GIVEN RECORDS.
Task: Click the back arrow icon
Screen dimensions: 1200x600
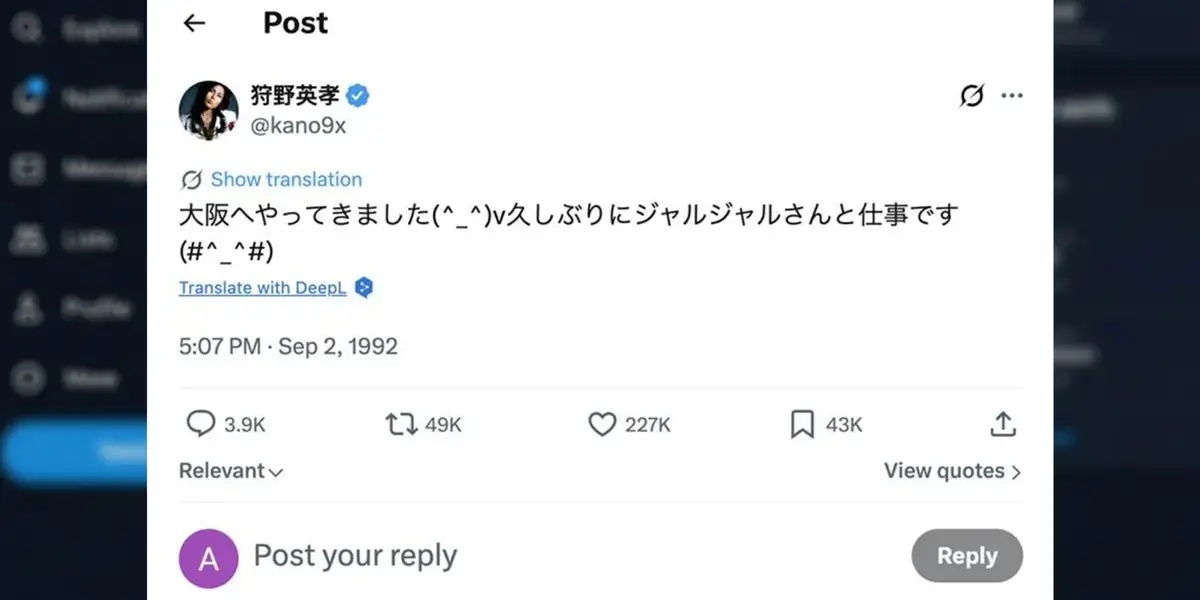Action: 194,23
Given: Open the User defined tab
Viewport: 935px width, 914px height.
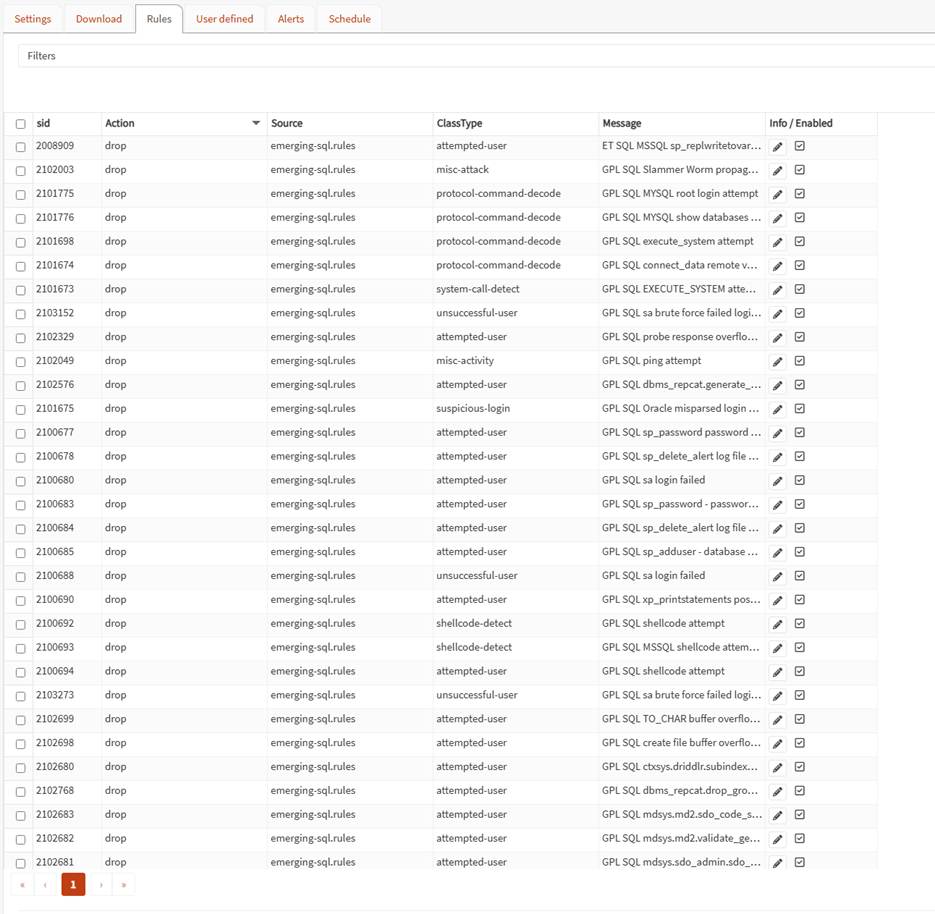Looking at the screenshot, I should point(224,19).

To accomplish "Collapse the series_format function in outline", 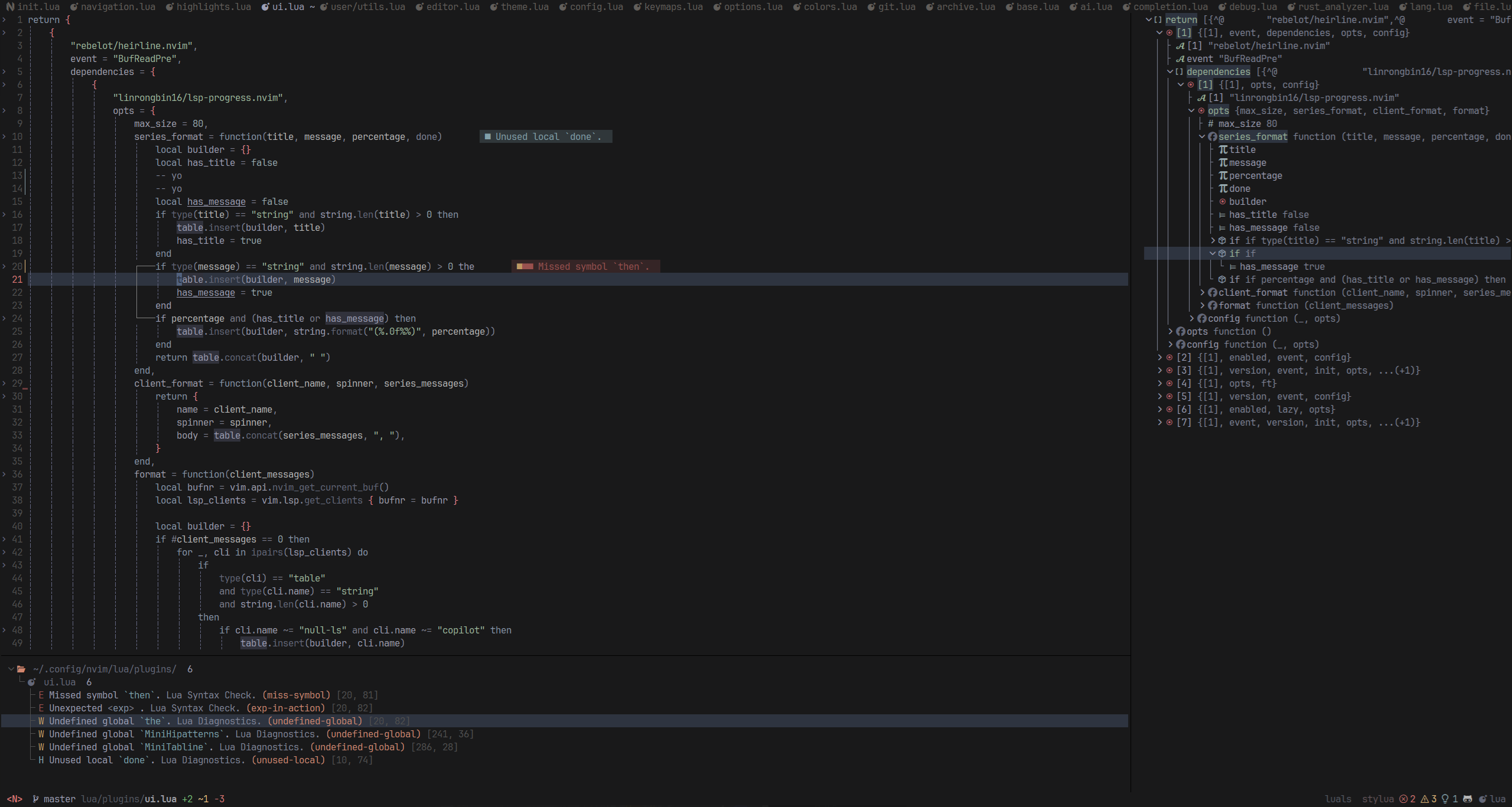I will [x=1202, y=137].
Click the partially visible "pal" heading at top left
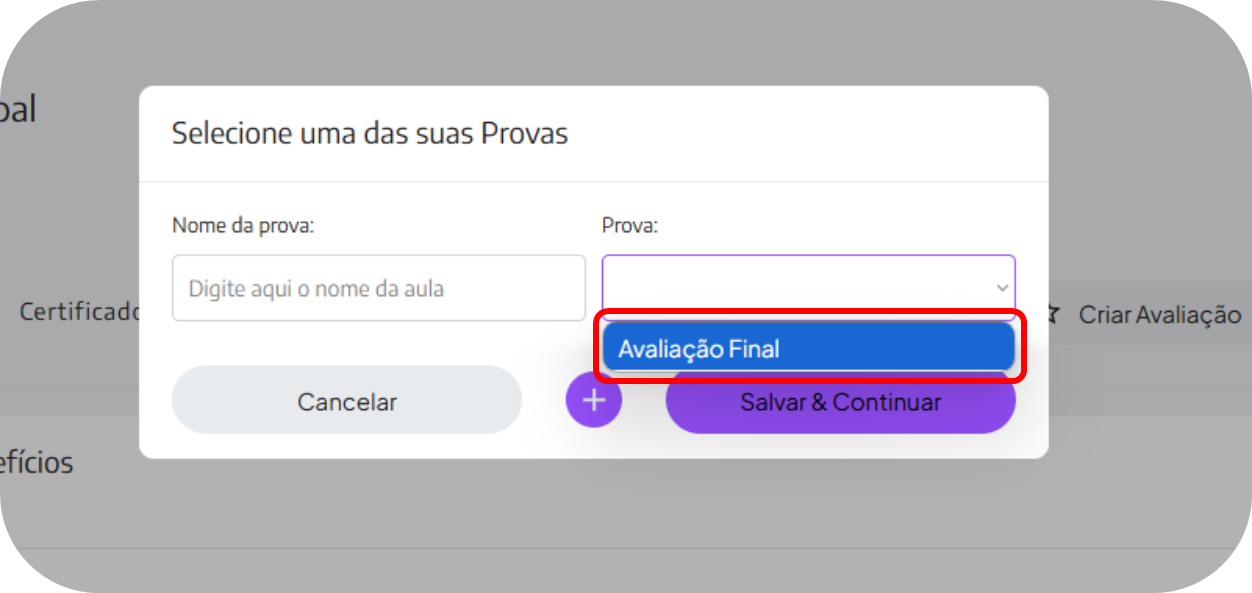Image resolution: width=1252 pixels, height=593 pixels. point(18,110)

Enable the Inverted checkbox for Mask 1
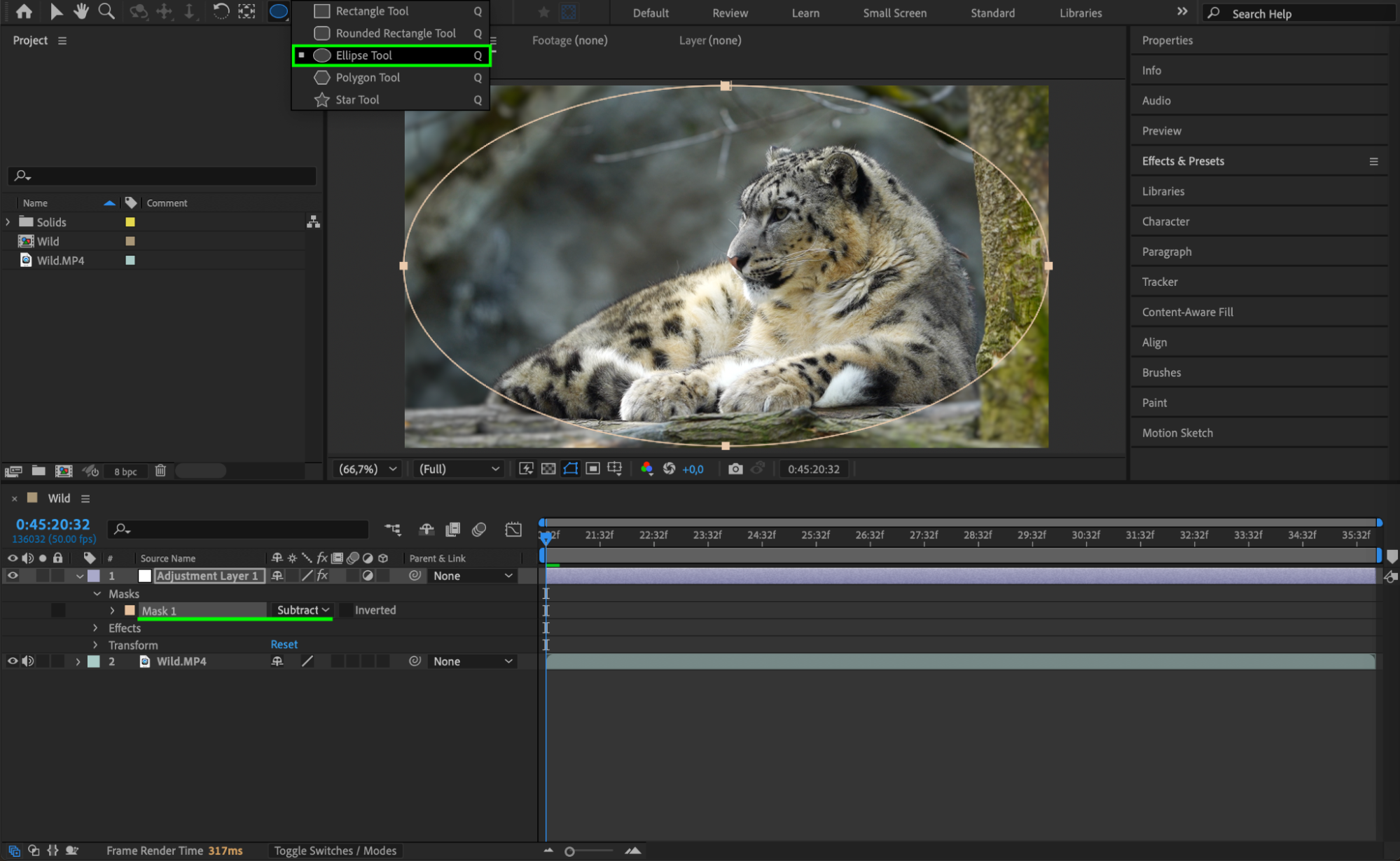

PROBLEM TO SOLVE. Rewrite the listing starting with the line that contains "Click the partially" and going on through the end of the listing, replacing "heading" with "label" and leaving everything else unchanged. Leave the pictures out of your answer.

FINISHED TASK.
Click the partially visible "pal" label at top left
Image resolution: width=1252 pixels, height=593 pixels. point(18,110)

Enable the Inverted checkbox for Mask 1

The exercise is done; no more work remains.